**Work required**
Reproduce exactly the line containing "Instruction: Open the" and every line after it, through the last line of the records below; add nothing.

::::::::

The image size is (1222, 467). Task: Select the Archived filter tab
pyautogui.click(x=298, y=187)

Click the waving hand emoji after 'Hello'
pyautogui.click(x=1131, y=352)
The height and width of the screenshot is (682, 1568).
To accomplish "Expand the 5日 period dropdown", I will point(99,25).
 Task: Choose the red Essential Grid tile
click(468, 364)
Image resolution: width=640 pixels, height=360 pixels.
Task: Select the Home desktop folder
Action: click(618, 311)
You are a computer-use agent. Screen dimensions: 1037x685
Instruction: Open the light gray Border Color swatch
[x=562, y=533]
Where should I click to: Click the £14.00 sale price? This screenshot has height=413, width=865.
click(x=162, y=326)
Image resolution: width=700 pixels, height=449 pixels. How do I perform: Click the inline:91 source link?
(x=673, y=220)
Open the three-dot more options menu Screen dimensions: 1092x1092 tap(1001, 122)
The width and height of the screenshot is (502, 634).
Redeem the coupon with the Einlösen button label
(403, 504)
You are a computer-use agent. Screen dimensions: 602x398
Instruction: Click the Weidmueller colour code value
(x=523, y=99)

::::::::

**Answer to this task**
Instruction: Open the light gray Border Color swatch
[x=562, y=533]
Where should I click to: Click the £14.00 sale price? This screenshot has height=413, width=865.
click(x=162, y=326)
Image resolution: width=700 pixels, height=449 pixels. How do I perform: Click the inline:91 source link?
(x=673, y=220)
Open the three-dot more options menu Screen dimensions: 1092x1092 tap(1001, 122)
The width and height of the screenshot is (502, 634).
Redeem the coupon with the Einlösen button label
(403, 504)
You are a computer-use agent. Screen dimensions: 602x398
Instruction: Click the Weidmueller colour code value
(x=523, y=99)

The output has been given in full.